AI Maturity Model for Institutions (AIMMI)

What is it?

The AI Maturity Model for Institutions (AIMMI) is a diagnostic and strategic framework that helps organisations — governments, universities, NGOs, corporations, and public bodies — assess where they currently stand in their AI journey and identify what it takes to move forward. It is not a technology checklist. It is a transformation map.

The model evaluates an institution across four dimensions at each of five stages:

Strategy — how deliberately and coherently AI is positioned in leadership decisions

Data — how data is collected, governed, and leveraged as a strategic resource

People — how AI capability is built, distributed, and sustained across the workforce

Governance — how accountability, ethics, and oversight are structured

The Five Stages

Stage 1 — Ad Hoc AI activity exists but is accidental. A data scientist in one department builds a model; a manager uses ChatGPT informally. There is no coordination, no shared vision, and no institutional awareness that these activities are happening. Data sits in silos. There is no governance because no one has thought to create it. The risk at this stage is not stagnation — it is invisible exposure: AI being used without accountability.

Stage 2 — Aware Leadership has noticed AI and declared it important. A vision or statement exists, perhaps a working group or a committee. Pilots are beginning — usually in isolated, low-risk areas. Training programmes are being scoped. The gap at this stage is the distance between intention and infrastructure. The institution knows it must move but has not yet decided how. Data inventory has started but governance remains aspirational.

Stage 3 — Structured This is the first stage of genuine institutional commitment. A formal AI strategy has been adopted with a roadmap, budget, and named accountability. Dedicated AI units or centres of excellence exist. Data pipelines are being built, not just planned. Policies have been approved, not just discussed. Pilots have been evaluated and some are scaling. The danger here is bureaucratic capture: the institution becomes good at planning AI and bad at deploying it.

Stage 4 — Integrated AI is no longer a project — it is woven into how the institution operates. Decisions in core functions (budgeting, service delivery, resource allocation, research) are informed or augmented by AI systems. Data is treated as a strategic asset: unified, governed, and actively monetised or exchanged. Most staff are AI-literate and some are AI-proficient. A live ethics and audit function operates in real time, not retrospectively. The institution is getting competitive or sectoral advantage from its AI capability.

Stage 5 — Transformative The institution has used AI not just to improve what it does, but to redefine what it is. Its mission, value proposition, and societal role have been redesigned around AI-enabled possibilities. Data is understood as currency — traded, licensed, pooled, or leveraged in partnerships. Human-AI collaboration is the default mode of work. Governance is proactive and adaptive, anticipating risks before they materialise. The institution is now a reference for others and likely shaping policy, standards, or ecosystems in its sector.

How to use this framework

As a diagnostic: Score your institution on each of the four dimensions (Strategy, Data, People, Governance) using the five stages as a rubric. You will almost certainly find you are at different stages across dimensions — for example, Stage 4 in People but Stage 2 in Governance. That gap is your priority.

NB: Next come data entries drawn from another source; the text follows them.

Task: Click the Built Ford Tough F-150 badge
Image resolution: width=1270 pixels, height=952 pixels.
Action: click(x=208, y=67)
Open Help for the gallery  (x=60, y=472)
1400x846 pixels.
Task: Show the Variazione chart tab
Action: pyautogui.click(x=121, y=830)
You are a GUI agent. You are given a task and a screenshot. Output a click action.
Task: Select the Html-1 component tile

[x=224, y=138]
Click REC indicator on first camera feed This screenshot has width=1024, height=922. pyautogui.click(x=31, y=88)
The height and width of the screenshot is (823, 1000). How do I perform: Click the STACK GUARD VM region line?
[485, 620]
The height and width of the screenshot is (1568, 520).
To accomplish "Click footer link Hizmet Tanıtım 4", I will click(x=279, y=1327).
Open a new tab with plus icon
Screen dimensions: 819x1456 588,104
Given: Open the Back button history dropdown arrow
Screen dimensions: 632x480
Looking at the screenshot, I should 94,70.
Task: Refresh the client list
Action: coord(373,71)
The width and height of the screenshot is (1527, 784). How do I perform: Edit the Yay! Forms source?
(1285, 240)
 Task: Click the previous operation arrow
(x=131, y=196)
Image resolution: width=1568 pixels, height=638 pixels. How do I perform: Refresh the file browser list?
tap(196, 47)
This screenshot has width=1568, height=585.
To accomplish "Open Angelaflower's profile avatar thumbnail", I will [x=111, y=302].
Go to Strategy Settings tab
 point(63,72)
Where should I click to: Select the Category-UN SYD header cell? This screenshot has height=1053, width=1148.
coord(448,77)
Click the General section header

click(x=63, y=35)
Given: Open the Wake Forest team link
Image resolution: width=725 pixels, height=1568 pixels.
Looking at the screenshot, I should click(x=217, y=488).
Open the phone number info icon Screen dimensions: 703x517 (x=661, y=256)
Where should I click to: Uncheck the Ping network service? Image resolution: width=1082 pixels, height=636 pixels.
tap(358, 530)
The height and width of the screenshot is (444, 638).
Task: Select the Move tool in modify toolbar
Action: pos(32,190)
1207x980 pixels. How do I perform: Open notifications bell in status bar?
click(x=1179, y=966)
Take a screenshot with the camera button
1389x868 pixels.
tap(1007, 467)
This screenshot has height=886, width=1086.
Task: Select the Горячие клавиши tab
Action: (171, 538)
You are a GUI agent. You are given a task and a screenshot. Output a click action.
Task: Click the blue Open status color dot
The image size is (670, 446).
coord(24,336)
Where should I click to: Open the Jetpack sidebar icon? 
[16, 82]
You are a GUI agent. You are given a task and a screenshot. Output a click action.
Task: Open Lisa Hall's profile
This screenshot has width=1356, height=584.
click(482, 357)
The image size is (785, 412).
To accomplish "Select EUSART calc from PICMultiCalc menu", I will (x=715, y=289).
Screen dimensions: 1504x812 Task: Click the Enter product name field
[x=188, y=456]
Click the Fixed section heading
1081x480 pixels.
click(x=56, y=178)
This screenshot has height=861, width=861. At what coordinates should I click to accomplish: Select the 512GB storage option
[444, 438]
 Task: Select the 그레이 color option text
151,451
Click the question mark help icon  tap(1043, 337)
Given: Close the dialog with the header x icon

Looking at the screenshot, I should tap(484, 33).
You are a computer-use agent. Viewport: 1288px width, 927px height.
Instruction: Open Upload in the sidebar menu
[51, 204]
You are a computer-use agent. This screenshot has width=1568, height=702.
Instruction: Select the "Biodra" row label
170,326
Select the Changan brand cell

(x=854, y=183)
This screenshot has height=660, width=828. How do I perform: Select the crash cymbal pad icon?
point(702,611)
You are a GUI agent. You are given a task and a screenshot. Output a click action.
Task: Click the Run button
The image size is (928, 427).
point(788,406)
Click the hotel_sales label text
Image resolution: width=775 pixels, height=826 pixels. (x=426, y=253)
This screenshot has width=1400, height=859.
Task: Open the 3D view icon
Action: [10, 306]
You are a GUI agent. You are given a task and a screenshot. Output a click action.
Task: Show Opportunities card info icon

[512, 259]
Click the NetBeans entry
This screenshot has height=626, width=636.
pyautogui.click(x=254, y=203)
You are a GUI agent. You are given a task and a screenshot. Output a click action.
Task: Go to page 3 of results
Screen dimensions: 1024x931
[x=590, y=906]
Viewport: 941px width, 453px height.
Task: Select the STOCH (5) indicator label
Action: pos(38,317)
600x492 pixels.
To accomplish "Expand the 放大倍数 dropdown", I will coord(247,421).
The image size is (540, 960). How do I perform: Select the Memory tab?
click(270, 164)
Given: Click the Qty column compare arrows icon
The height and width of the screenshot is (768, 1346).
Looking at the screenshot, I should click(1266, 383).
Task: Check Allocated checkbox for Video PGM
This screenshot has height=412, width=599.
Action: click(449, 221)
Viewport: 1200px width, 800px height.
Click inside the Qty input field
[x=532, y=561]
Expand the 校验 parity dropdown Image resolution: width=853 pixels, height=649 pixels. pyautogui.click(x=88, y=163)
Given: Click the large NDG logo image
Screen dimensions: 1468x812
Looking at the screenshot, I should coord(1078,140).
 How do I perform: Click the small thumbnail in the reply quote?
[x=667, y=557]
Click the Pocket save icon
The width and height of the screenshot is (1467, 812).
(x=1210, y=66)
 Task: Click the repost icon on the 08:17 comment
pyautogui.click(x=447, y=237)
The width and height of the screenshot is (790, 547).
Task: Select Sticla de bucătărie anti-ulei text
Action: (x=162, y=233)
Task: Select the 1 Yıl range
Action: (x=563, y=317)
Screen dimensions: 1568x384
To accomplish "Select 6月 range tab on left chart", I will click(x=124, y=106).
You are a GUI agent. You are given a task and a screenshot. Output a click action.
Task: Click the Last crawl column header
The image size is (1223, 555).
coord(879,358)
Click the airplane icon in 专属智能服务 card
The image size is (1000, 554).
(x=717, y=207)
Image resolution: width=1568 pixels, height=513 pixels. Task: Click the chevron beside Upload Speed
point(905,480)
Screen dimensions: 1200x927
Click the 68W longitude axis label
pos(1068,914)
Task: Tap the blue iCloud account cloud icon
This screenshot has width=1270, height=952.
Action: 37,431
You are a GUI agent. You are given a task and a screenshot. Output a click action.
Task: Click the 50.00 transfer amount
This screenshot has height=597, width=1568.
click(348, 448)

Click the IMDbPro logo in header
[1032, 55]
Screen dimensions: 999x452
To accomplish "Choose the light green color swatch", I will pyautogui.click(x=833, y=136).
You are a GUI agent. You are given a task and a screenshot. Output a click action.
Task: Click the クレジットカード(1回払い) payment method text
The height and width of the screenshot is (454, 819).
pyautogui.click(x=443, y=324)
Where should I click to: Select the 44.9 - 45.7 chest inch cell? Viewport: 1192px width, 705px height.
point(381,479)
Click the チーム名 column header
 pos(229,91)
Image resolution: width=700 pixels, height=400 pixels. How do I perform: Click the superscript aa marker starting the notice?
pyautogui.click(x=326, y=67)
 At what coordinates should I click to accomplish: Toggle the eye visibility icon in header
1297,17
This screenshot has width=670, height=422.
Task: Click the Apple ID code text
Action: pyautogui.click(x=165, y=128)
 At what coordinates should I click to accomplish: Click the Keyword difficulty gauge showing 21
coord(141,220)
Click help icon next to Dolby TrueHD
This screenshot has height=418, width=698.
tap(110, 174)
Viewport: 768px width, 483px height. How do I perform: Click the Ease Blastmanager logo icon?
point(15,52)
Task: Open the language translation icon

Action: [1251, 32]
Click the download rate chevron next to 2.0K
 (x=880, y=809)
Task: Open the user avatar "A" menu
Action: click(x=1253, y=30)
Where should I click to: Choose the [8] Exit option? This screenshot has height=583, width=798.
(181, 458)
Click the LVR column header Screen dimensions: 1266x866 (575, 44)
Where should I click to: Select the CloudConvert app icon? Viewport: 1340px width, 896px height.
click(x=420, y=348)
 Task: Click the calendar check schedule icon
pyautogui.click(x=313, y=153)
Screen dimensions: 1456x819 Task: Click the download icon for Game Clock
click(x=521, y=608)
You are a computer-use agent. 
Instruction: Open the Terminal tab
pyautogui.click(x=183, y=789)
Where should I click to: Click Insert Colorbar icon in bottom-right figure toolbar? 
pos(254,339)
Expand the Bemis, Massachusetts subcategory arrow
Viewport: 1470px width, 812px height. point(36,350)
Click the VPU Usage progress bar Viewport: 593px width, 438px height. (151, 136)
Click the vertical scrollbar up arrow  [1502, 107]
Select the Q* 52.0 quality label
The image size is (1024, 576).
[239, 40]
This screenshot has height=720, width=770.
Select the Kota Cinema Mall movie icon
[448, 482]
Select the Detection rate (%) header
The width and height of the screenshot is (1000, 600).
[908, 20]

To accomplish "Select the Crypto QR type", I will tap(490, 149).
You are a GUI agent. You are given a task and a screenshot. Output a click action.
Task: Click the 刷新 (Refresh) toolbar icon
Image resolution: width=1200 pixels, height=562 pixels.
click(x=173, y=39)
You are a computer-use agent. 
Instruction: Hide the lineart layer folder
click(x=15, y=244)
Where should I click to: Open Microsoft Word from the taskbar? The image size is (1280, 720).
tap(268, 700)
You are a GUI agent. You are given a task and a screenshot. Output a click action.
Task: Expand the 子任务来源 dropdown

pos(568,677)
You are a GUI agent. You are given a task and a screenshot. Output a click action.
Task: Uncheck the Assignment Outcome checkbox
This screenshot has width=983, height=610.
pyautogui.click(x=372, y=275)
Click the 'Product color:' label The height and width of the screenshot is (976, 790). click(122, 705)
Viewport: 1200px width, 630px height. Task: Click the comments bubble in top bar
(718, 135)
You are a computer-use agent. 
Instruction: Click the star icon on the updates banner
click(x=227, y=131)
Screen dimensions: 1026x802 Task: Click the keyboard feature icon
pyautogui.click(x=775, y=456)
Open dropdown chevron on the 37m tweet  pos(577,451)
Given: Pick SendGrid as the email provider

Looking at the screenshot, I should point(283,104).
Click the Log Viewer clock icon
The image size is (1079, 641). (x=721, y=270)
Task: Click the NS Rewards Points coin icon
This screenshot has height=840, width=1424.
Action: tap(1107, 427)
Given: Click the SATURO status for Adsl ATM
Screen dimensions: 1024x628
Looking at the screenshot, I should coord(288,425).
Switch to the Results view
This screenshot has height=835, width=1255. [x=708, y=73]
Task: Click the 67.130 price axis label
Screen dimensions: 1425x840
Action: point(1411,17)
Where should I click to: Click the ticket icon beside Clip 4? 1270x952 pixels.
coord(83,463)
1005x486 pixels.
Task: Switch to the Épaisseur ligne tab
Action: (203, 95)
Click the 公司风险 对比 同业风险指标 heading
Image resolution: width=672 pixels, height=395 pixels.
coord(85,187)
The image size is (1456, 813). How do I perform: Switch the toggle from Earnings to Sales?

As a communication tool: Use it in board presentations or strategy sessions to give leadership a shared vocabulary. Conversations move faster when everyone agrees on what “structured” means versus “integrated.”

As a planning guide: For each dimension where you identify a gap, map the specific investments, decisions, and changes needed to move one stage up. Don’t try to jump two stages at once — each stage builds foundational capacity for the next.

As a recurring assessment: Revisit the model annually. Maturity can regress (leadership changes, budget cuts, data breaches) as well as progress. The model is not a ladder you climb once; it is a compass you carry continuously.